Lyle Talbot was never a big star or an important cultural figure. On his own he probably doesn't merit a lengthy biography.
But Talbot had a long, varied and fascinating career in American showbiz. And this is therefore no ordinary bio.
Talbot was like Woody Allen's Zelig. He had a way of turning up in all sorts of entertainments and in the company of other interesting people. Tracing his career makes The Entertainer more like a cultural history of different kinds of 20th-century show businesses.
Margaret Talbot, staff writer for the New Yorker magazine and the youngest of Talbot's four children (by his fourth wife), performs a delicate balancing act between loving daughter and objective outsider.
She uses family memories, her father's scrapbooks and interviews, and research from sources as diverse as scholarly tomes, social histories, and not-nearly-so-reliable fan mags and gossip.
At times she gives the impression that the book might have been livelier or more probing had she chosen one approach over the other. But, by and large, it's an intelligent, readable, and revealing study.
Born in 1902 in Pittsburgh and raised in Brainard, Neb., Lyle Talbot got his start as a teenager in the American Midwest as a carnival barker, magician's assistant and phoney hypnotist's plant.
He moved on to travelling stage shows; he even started his own acting company in his 20s.
By 1930 he landed in Hollywood as a contract actor with Warner Bros. Handsome and talented, he looked to be on his way with over 40 movies in five short years.
He had the lead role in a handful of these early 1930s B pictures. He played opposite some rising stars -- Humphrey Bogart, Spencer Tracy, Bette Davis, and others. But he was usually relegated to third or fourth billing. Somehow, he never became a star.
Talbot devotes two-thirds of her book to this, the first third of her father's life. And he lived a long life, until age 94.
His fourth wife, 20 years old when they wed and 26 years his junior, made him give up drinking. She threatened divorce when the kids were growing up. For the most part he seems to have agreed to become a teetotaler. By then he obviously preferred domestic life to debauchery.
Talbot enlivens her narrative by contextualizing his various pursuits. She comments on the lost worlds of circuses, travelling acting troupes, carnivals, dance marathons, "pre-Code" movies. There are revealing anecdotes about some of the true characters of the era.
Her main insight here is that America was changing from a culture based on character to one based on personality. Lyle Talbot seems to have had plenty of personality but not much character. He was perfect for the times.
Why did he not become a star, then? This is the question that haunts his daughter throughout this part of the narrative.
Perhaps it was because he was an indefatigable skirt-chaser, known in the gossip columns as a "nightclub Romeo." He had a poorly timed affair with the ex-wife of Sam Warner just when his first contract was up. Oops!

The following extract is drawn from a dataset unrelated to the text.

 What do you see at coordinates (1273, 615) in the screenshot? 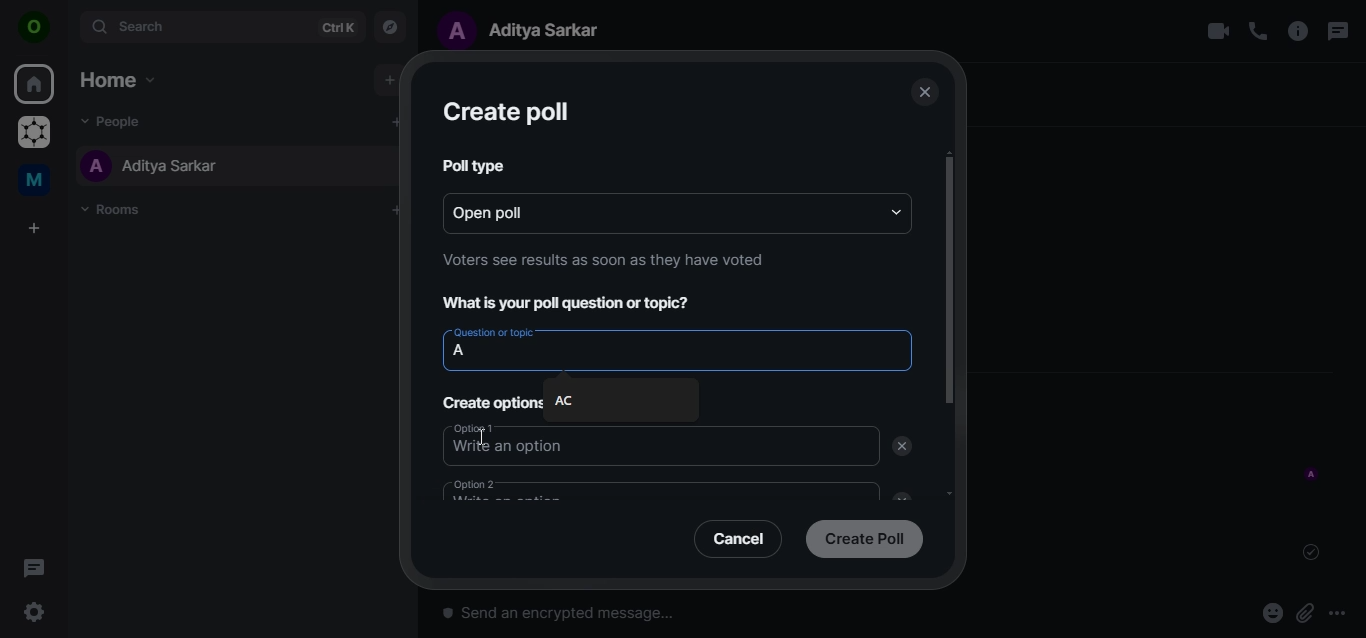
I see `react` at bounding box center [1273, 615].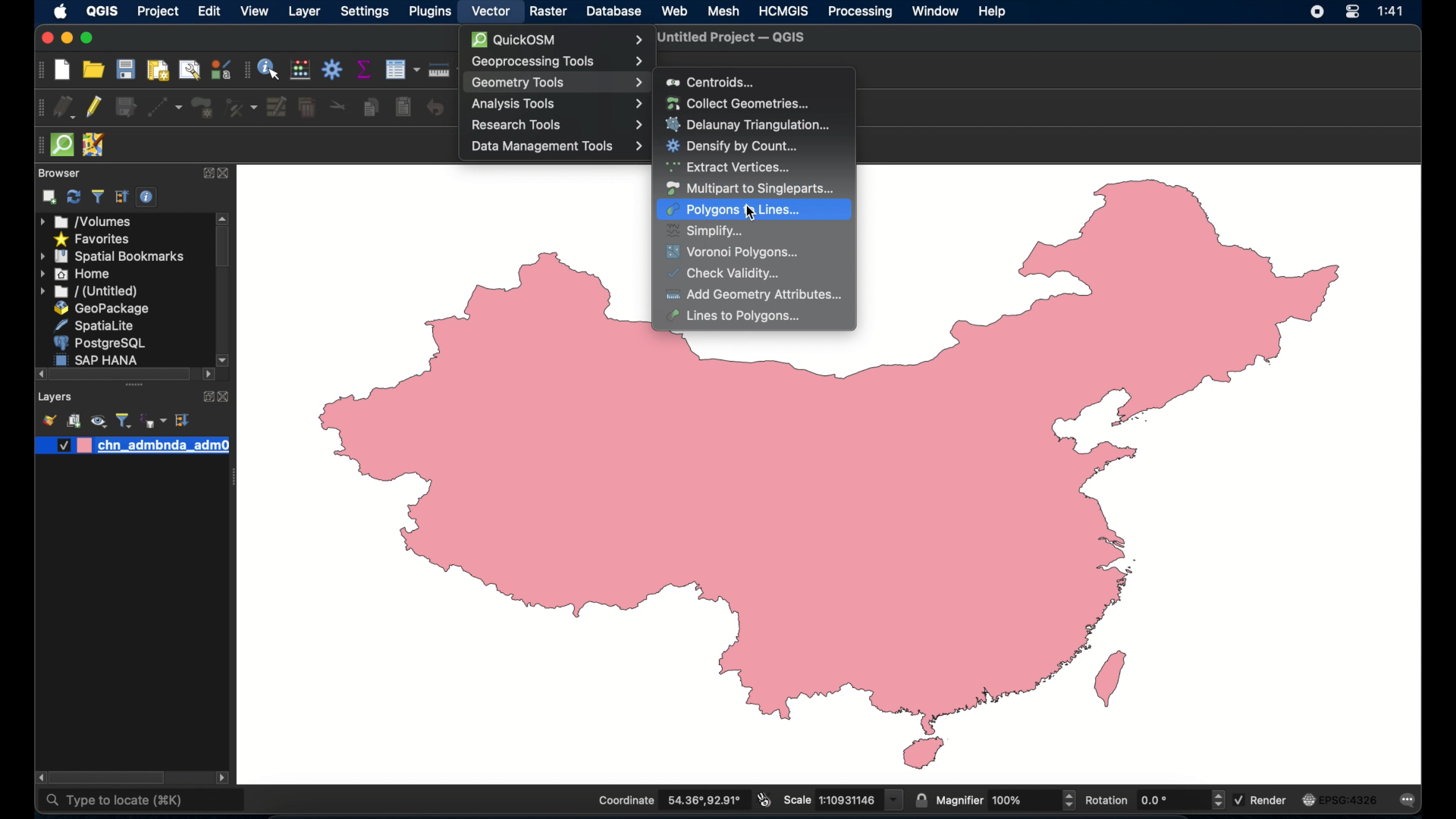  Describe the element at coordinates (221, 69) in the screenshot. I see `styling manager` at that location.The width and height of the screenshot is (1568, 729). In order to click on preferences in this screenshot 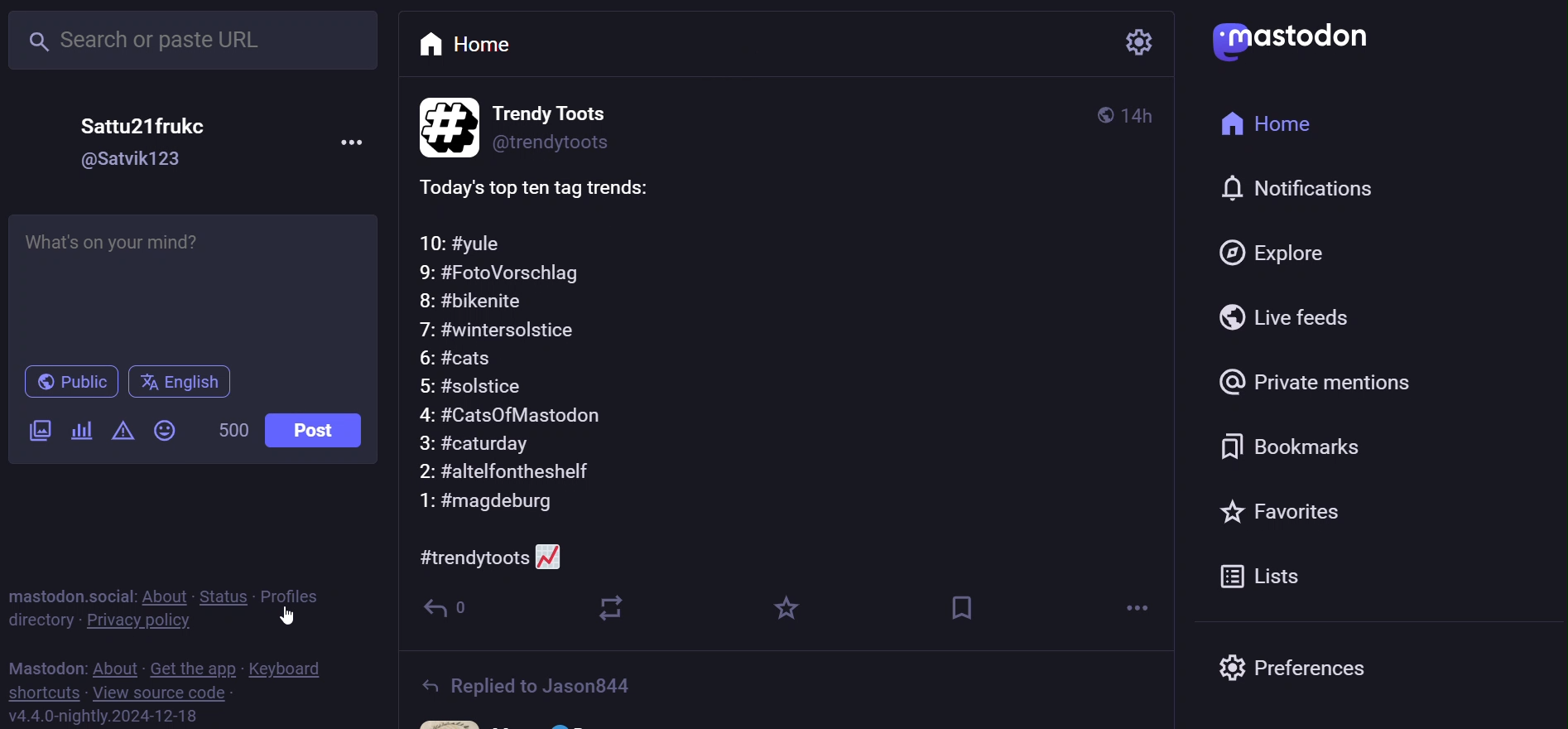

Perhaps it was because he was a big drinker.
Or maybe it was because he just didn't have that indefinable quality that separates stars from the rest of us, the "it" factor, charisma.
Somehow he survived in Hollywood. He had almost continuous work as a movie actor throughout the 1930s and 1940s.
Some of it was pretty low-grade stuff, working with the minor studios. He even has the distinction of being the only actor to appear in all three of the execrable movies of Ed Wood, including "the worst movie ever made," Plan 9 from Outer Space.
Contextualizing is not nearly as thorough in this part of the story. Simple questions (like: did he have an agent?) are left unanswered.
Likewise Talbot's closest brush with stardom, as the affable neighbor in 72 episodes of The Adventures of Ozzie and Harriet, is under-examined.
The Entertainer is certainly an entertaining book. It's a bit lopsided and hastens to a conclusion, but it's one of the best "child of" Hollywood bios.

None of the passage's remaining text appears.